» **Given request**
Count how many lines of the items below contain the string "Toggle", and reply with only that number.

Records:
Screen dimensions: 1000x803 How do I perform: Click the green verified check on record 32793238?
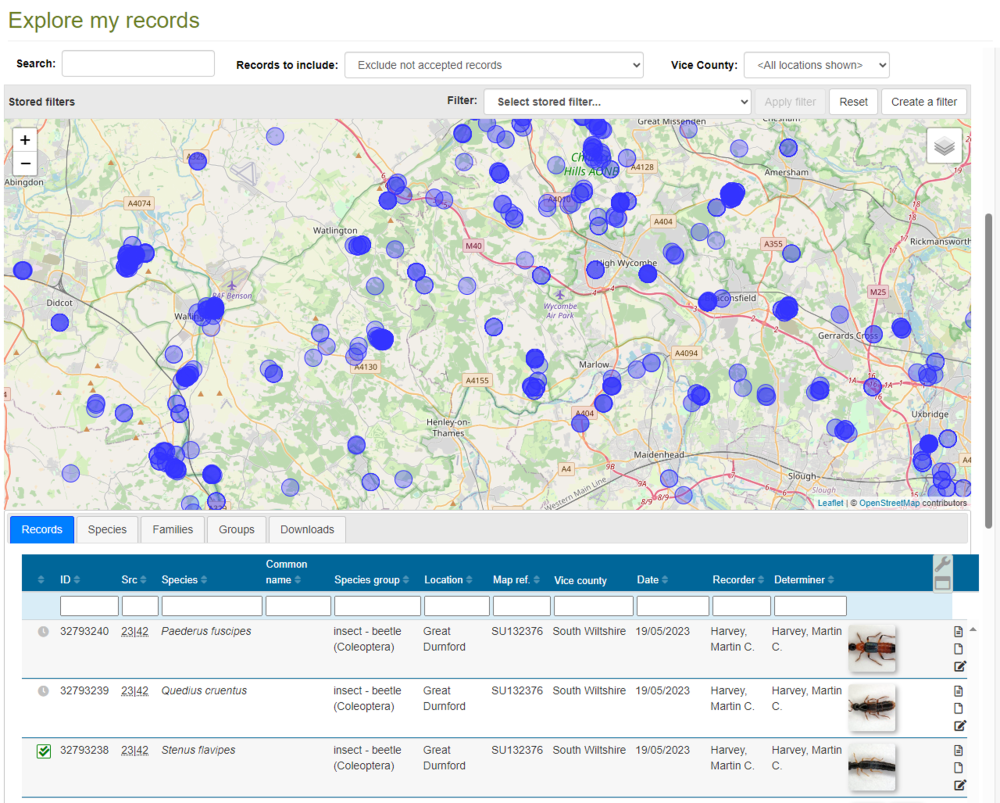43,750
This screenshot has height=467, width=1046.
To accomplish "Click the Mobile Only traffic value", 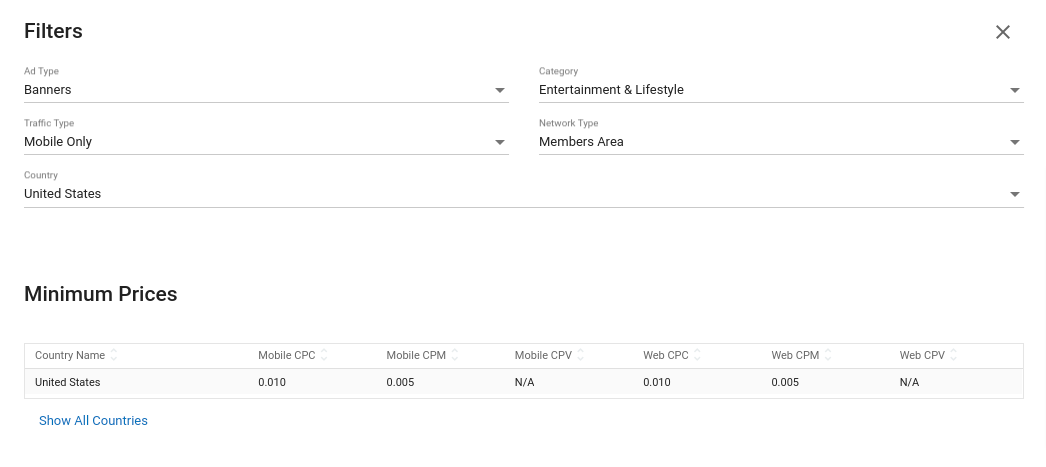I will [x=58, y=142].
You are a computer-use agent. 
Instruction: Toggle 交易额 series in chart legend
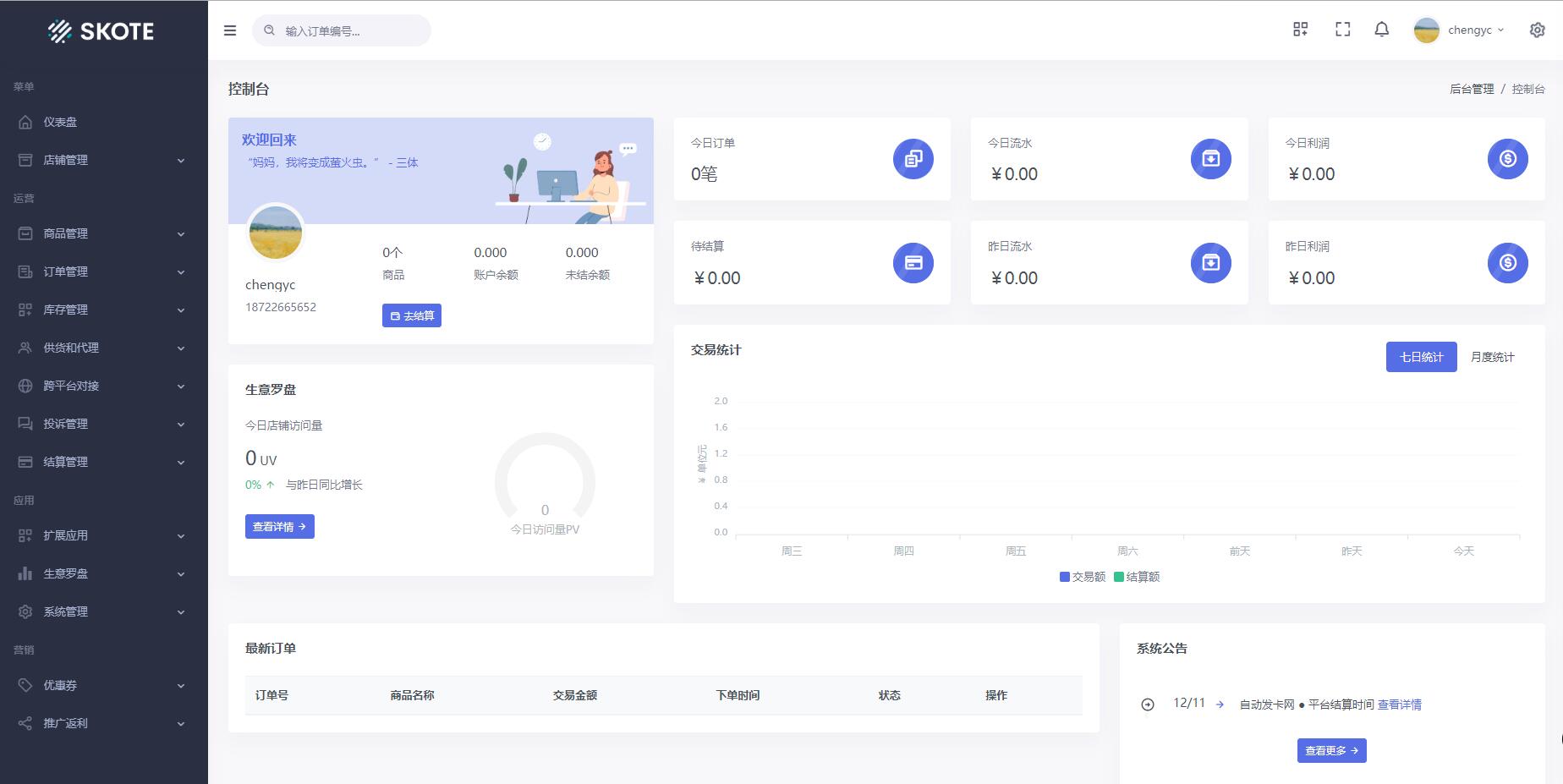click(x=1082, y=577)
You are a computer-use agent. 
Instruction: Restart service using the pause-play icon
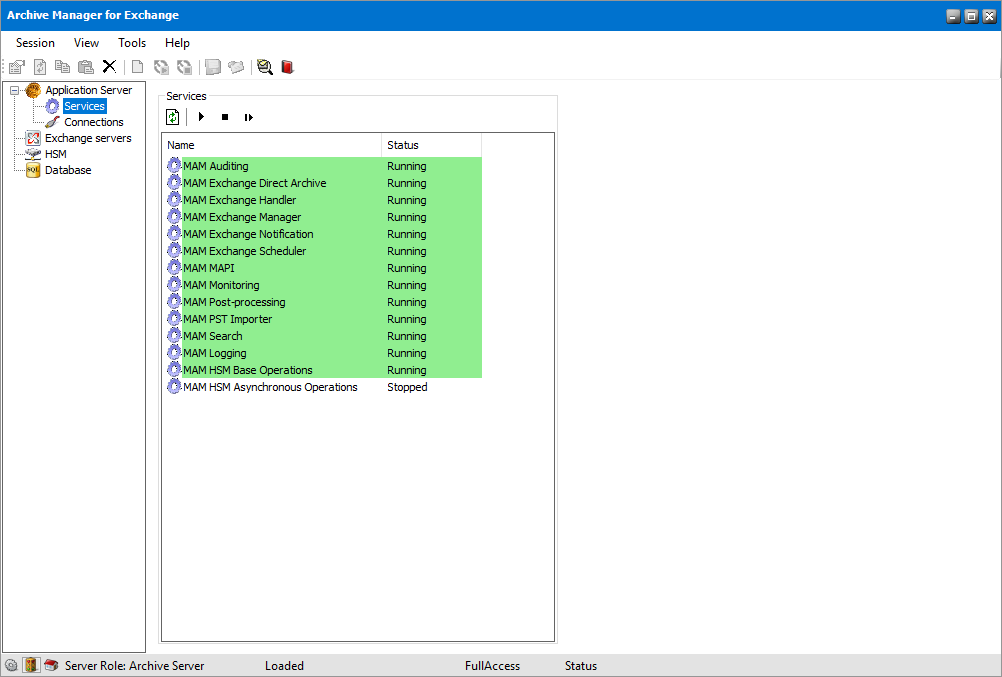click(249, 117)
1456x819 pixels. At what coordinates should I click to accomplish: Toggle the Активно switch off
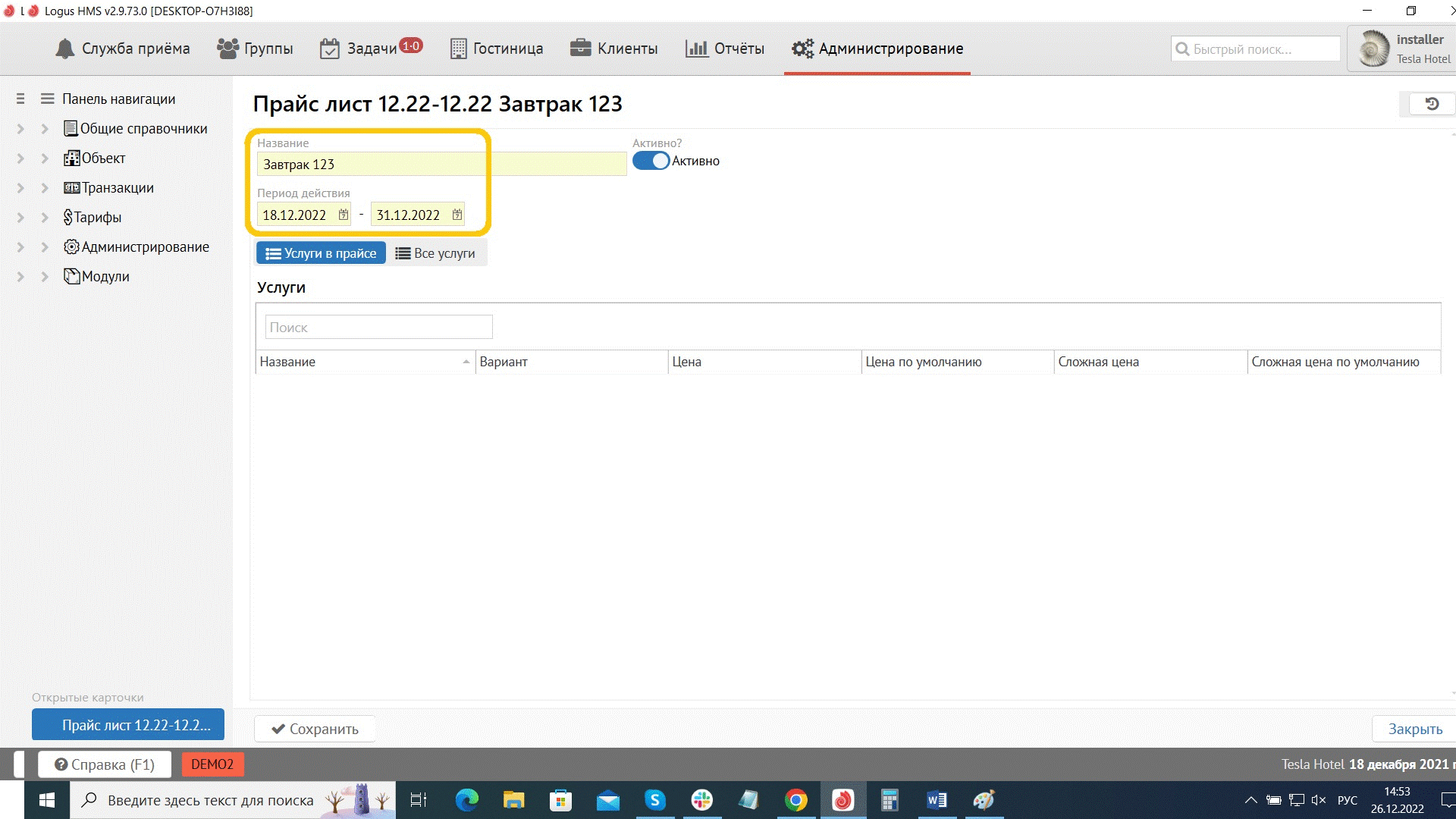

» **Solution**
2